The risk of gastrointestinal bleeding, ulceration or perforation increases with increasing doses of NSAIDs, in patients with a history of ulcer, especially complicated by bleeding or perforation, and in the elderly. Such patients should start treatment with the lowest available dose. In these patients, as well as in patients who require concomitant use of low doses of acetylsalicylic acid or other drugs that may increase the risk from the gastrointestinal tract, combination therapy with protective drugs (e.g. misoprostol or proton pump inhibitors) is recommended.

Patients with a history of gastrointestinal toxicity, especially elderly patients, should be reported for any unusual gastrointestinal symptoms (especially gastrointestinal bleeding), particularly at the beginning of treatment.
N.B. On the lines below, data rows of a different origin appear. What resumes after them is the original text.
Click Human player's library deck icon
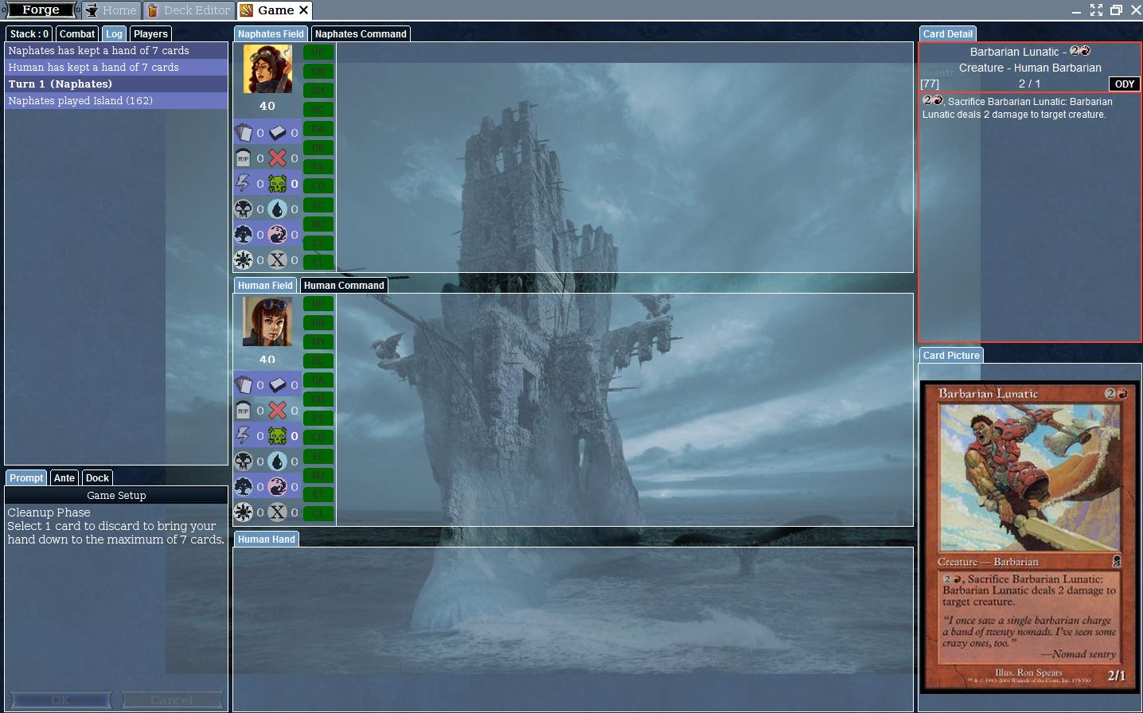Viewport: 1143px width, 713px height. [277, 385]
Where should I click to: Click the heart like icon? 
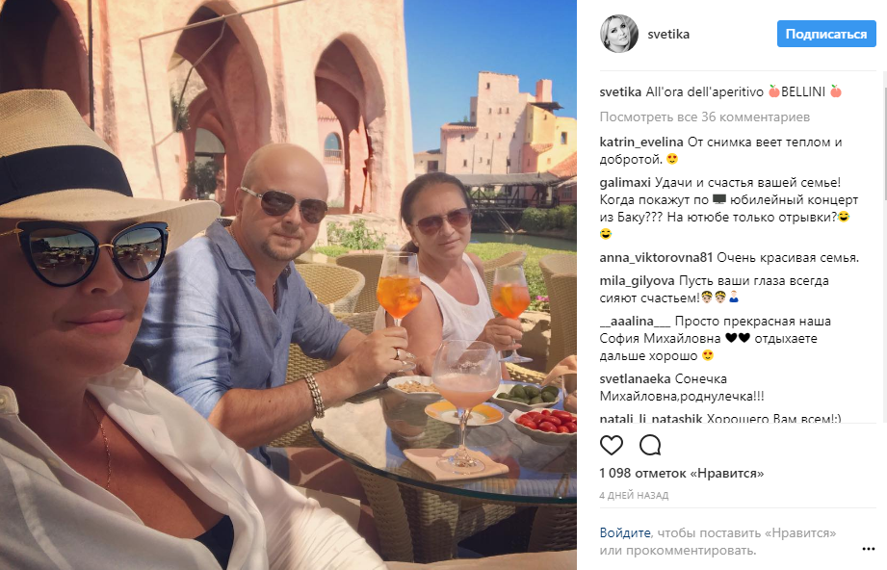(611, 445)
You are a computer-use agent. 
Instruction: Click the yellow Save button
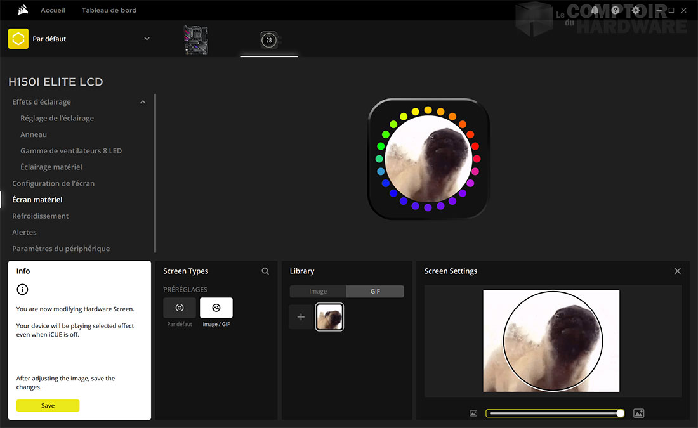pos(48,406)
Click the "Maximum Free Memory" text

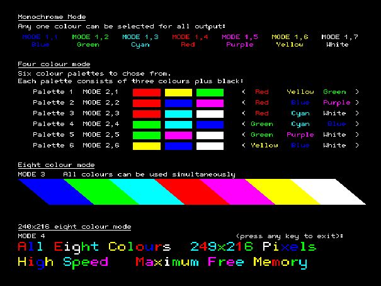click(x=221, y=262)
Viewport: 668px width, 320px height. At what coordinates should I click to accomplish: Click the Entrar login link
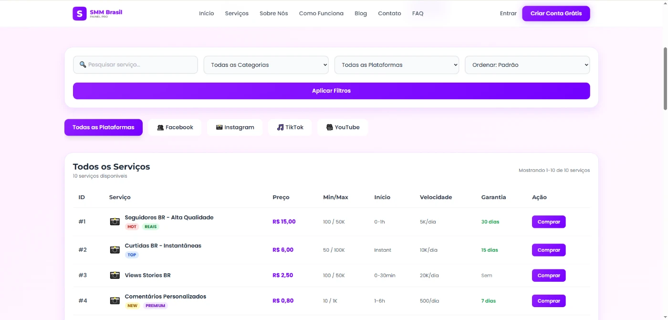[508, 13]
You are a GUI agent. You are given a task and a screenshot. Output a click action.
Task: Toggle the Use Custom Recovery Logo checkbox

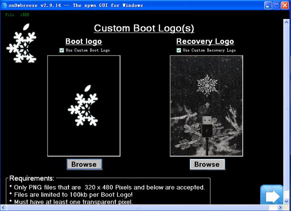(179, 50)
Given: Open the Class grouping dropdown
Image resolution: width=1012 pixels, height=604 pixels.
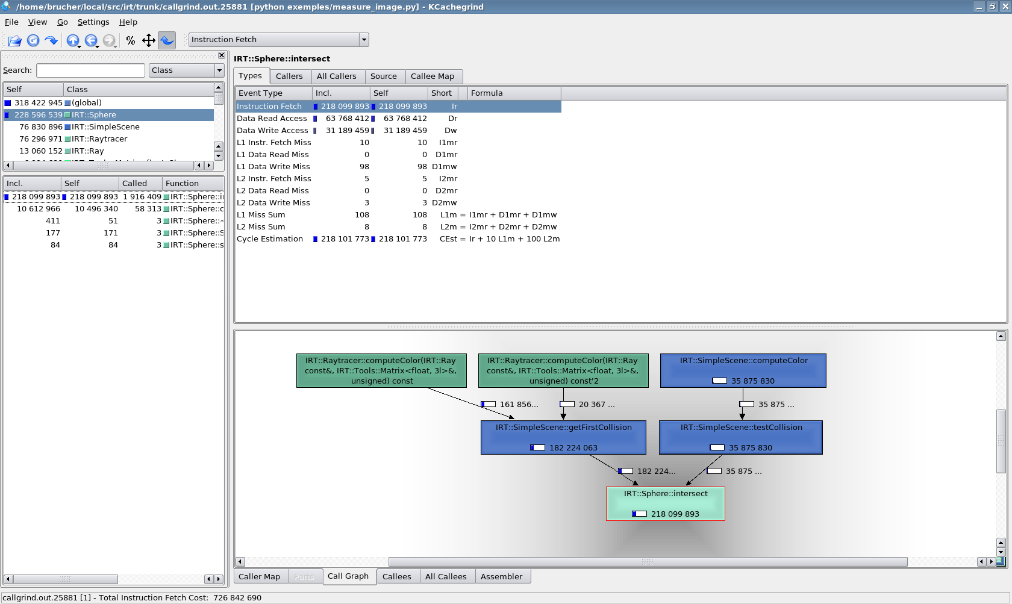Looking at the screenshot, I should pyautogui.click(x=186, y=70).
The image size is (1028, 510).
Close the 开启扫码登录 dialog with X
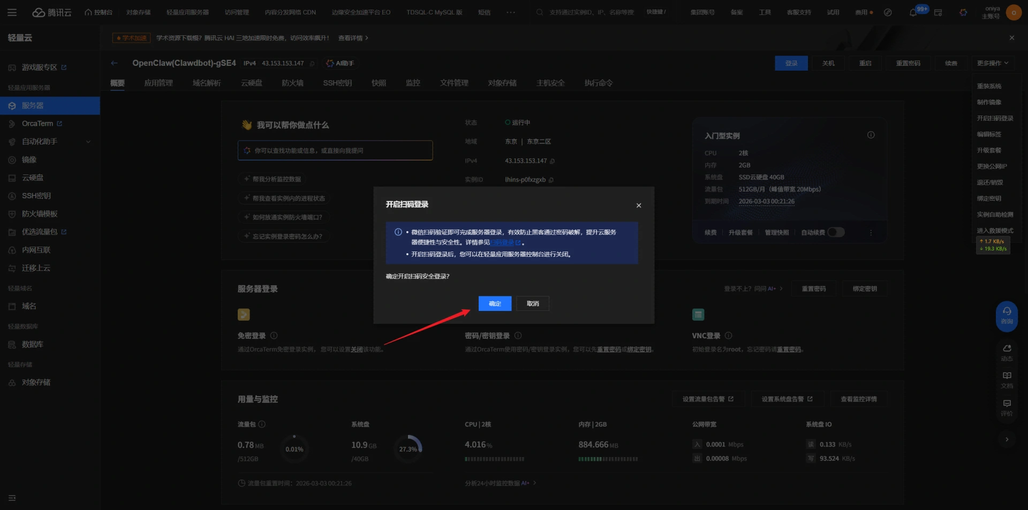point(638,205)
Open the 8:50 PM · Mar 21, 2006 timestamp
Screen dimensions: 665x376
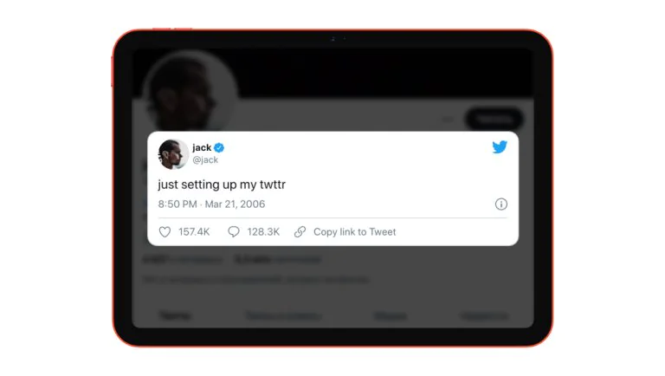pyautogui.click(x=211, y=204)
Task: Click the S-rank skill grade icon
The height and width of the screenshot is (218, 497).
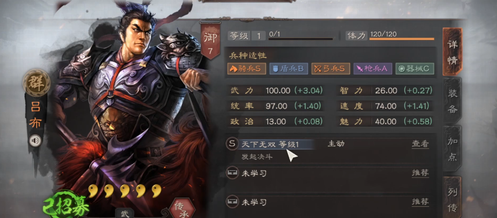Action: 232,144
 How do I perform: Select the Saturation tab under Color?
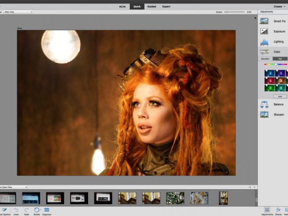[x=265, y=59]
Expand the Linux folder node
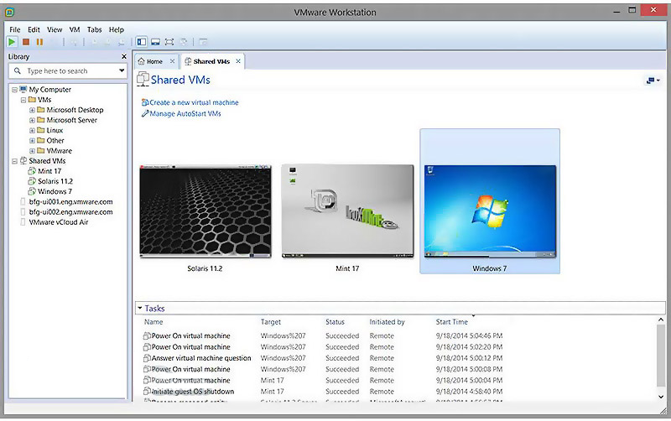The height and width of the screenshot is (421, 671). pyautogui.click(x=32, y=130)
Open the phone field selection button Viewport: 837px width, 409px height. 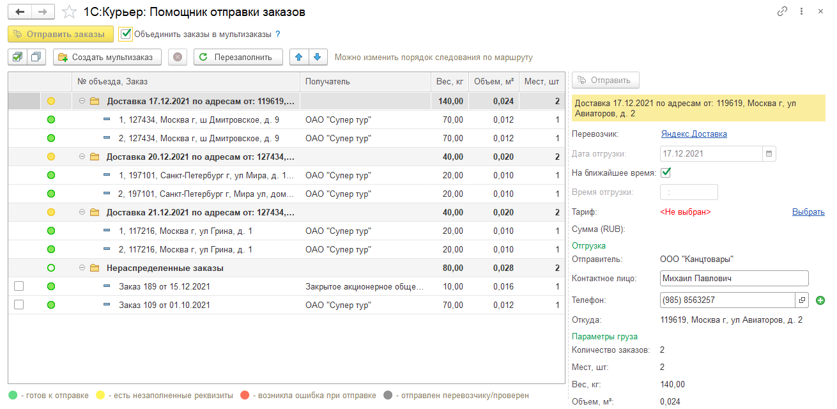pos(802,300)
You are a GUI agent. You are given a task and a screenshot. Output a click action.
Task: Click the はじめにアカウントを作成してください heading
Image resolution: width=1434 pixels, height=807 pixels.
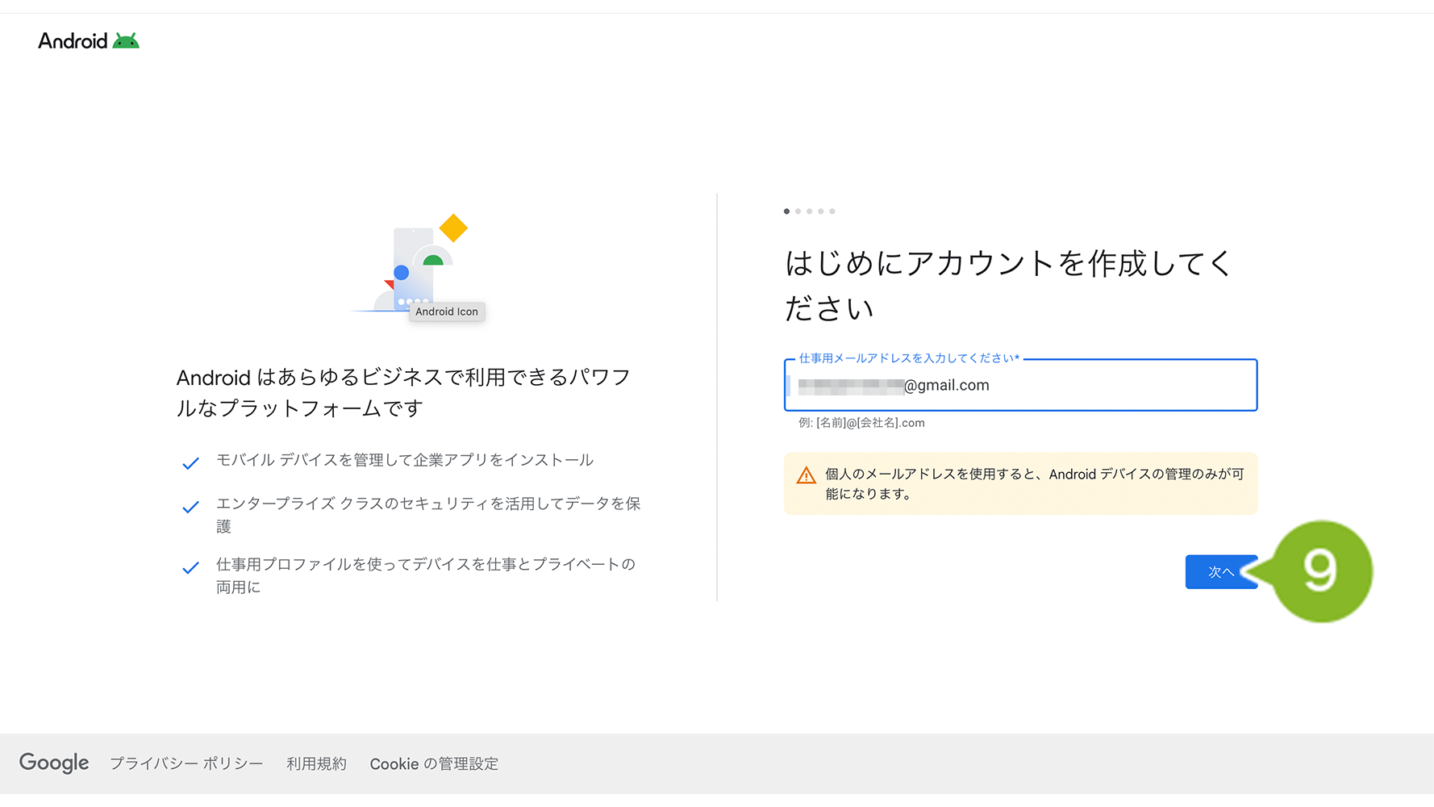[1008, 285]
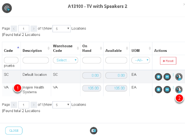Screen dimensions: 185x136
Task: Click the minus icon in the SC row
Action: coord(167,77)
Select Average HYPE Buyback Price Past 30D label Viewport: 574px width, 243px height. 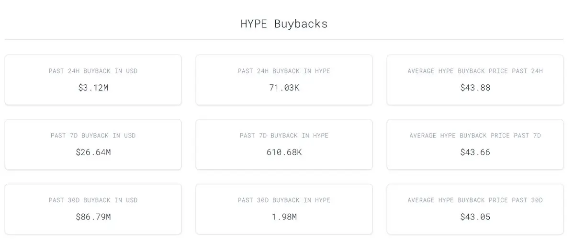tap(475, 200)
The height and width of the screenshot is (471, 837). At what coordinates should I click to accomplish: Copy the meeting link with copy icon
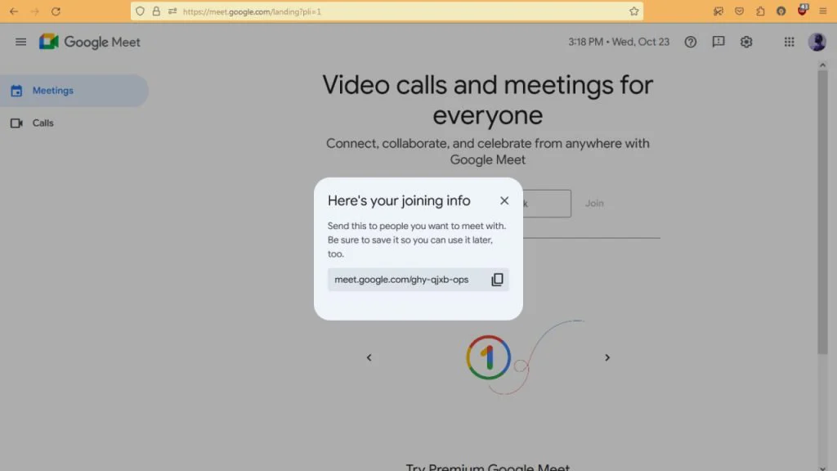tap(497, 279)
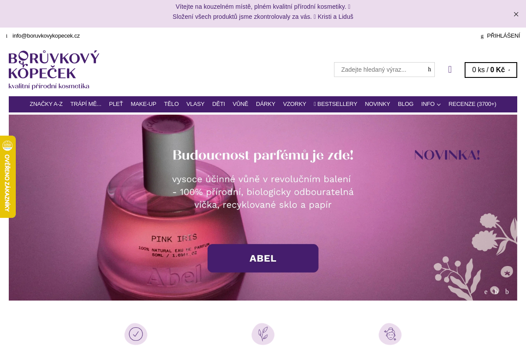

Prolonged use of any painkiller for headache may worsen this condition. In such cases, a doctor should be consulted and treatment should be discontinued. The possibility of medication overuse headache should be considered in patients who suffer from frequent or daily headaches despite (or because of) regular use of headache medications.

Caution should be exercised when treating patients receiving concomitant medications that may increase the risk of ulceration or bleeding, such as oral corticosteroids, anticoagulants (e.g. warfarin), selective serotonin reuptake inhibitors or antiplatelet agents (e.g. aspirin).

In the event of gastrointestinal bleeding or ulceration in patients receiving ibuprofen, treatment should be discontinued immediately.

Severe skin reactions.

Rare serious skin reactions, which can be fatal, including exfoliative dermatitis, Stevens-Johnson syndrome and toxic epidermal necrolysis, have been reported in association with the use of non-steroidal anti-inflammatory drugs (NSAIDs) (see section 4.8).

The risk of these reactions is high at the beginning of therapy. The onset of the reaction occurs in most cases within the first month of treatment. A case of acute generalized exanthematous pustulosis has also been reported after the use of ibuprofen-containing medicines.

Ibuprofen should be discontinued at the first signs and symptoms of skin lesions, such as skin rashes, mucosal lesions, or any other signs of hypersensitivity.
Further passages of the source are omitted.